Manufacturers of all sizes are adopting manufacturing information technologies, which eliminate a lot of paperwork. The technologies have been around for decades, though, so why are manufacturers seeing value in them now?
Product lifecycle management (PLM) is a manufacturing information technology that is a case in point. Siemens, Austin, one of the biggest names in the PLM industry, has 7 million licensed seats and more than 71,000 customers worldwide. Arena Solutions, Foster City, Calif., also a provider of PLM, boosted its customer base by 77% and tripled its average deal size in just one year. Those numbers are hard to ignore.
Steve Chalgren, vice president of product management and strategy at Arena, reports that the company’s growth spurt came partly because it took a leap from small-sized manufacturers to midmarket and large enterprises. “Companies that want to be flexible enough to move operations to any factory location adopt PLM. In addition, product cycles in the industrial sector are starting to mimic those of high tech — and high tech has always had strong PLM adoption,” he says.
Driving the shift
Connecting multiple factories is becoming more important in the global economy. Also, the concept of opening up mini-factories is starting to take hold because efficiency can be tracked more closely with information technologies. Chemical plants are already turning modular. A recent report from Frost & Sullivan states that smaller, more-modular plants are replacing large-scale chemical production plants. The expected result of these mini-factories is a 30% improvement in efficiency.
Yet manufacturers have a reputation for keeping information technologies out of the lineup of strategies used to address these issues. In fact, over 90% of manufacturers still use paper forms and Excel spreadsheets to create reports. So why are manufacturers now open to information technologies like PLM? Are we at a tipping point where manufacturers need information technologies just to survive?

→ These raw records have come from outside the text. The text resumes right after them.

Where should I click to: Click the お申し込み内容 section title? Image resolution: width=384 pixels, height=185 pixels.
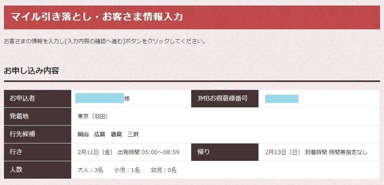31,71
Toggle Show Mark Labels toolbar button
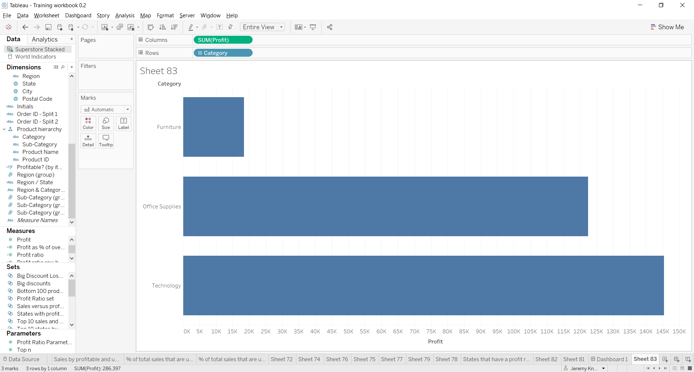694x372 pixels. tap(219, 27)
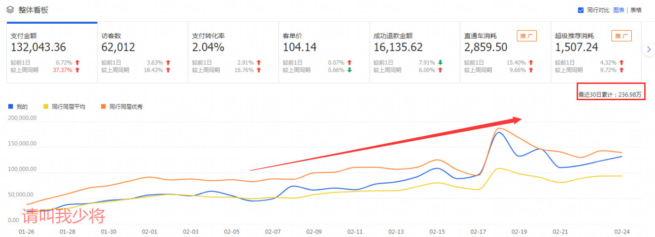
Task: Click 推广 button in 超级推荐消耗 card
Action: click(x=621, y=36)
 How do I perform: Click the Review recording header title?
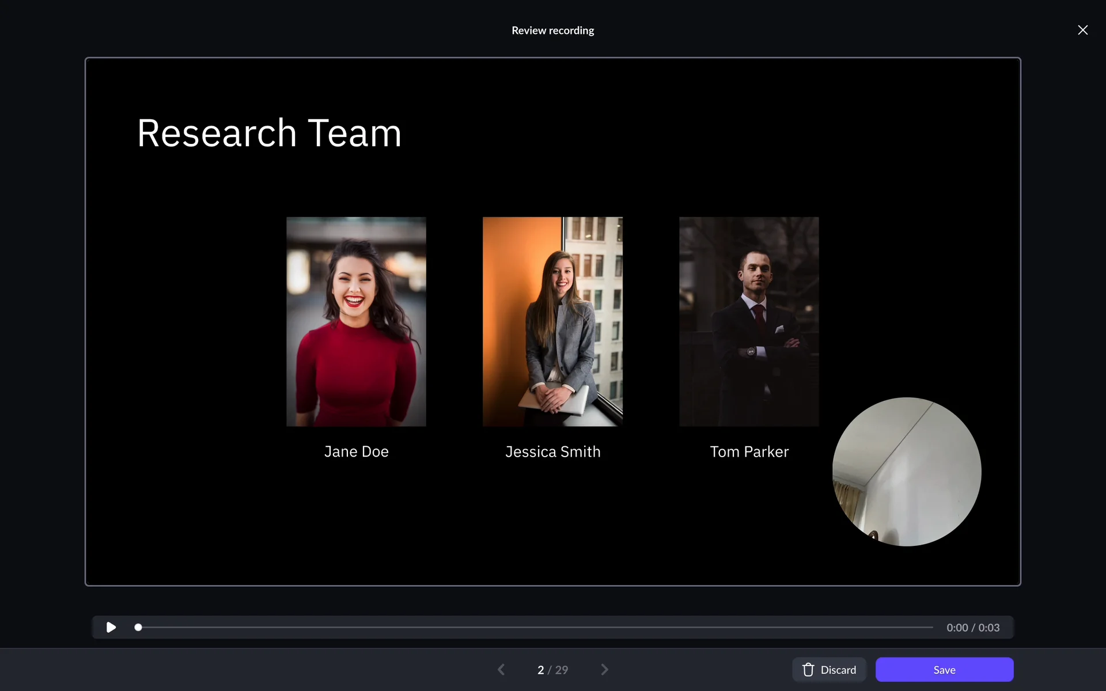552,31
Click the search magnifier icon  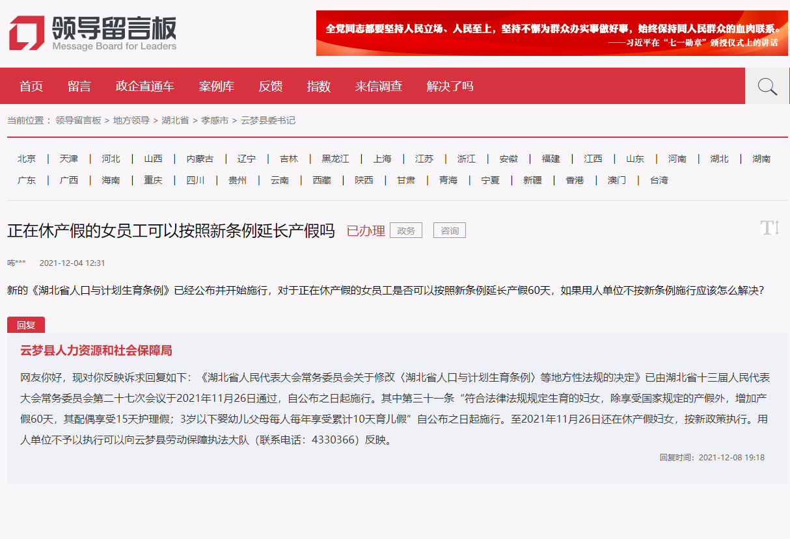(767, 86)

One obvious reason for recent widespread adoption is accessibility and affordability through the cloud. “Legacy PLM is stuck in the large enterprises,” says Chalgren. “The unnecessary complexity and ‘science-project’ toolkit methodology is being destroyed by PLM software companies that offer agility. More CFOs and other execs are adopting the notion of renting SaaS (software as a service) software for immediate ROI (return on investment) and opportunity cost benefits.”
The role of MES
Julie Fraser, principal of the consulting firm Iyno Advisors, Cummaquid, Mass., says while the PLM industry has jumped from desktop to cloud, the uptick in business is mainly because the software has taken on new functions. “PLM has been around for 20-some years and is primarily about designing products effectively. But in recent years, it has also helped design the processes to make those products,” she explains.
“What we’re seeing is a convergence of manufacturing execution systems (MES) and PLM. MES focuses on how you execute in production. So in the case of high tech, where changes are frequent, these two systems need to work together well. Siemens and Dassault Systèmes, Waltham, Mass., have taken the lead on this type of convergence by acquiring MES providers,” Fraser says.
“However, manufacturers themselves, as well as other software providers, are already beginning to make information flow between PLM and MES for real-time changes and updates of product information throughout the life cycle. This integration is finally beginning to fulfill the promise of the end-to-end product lifecycle management vision,” she adds.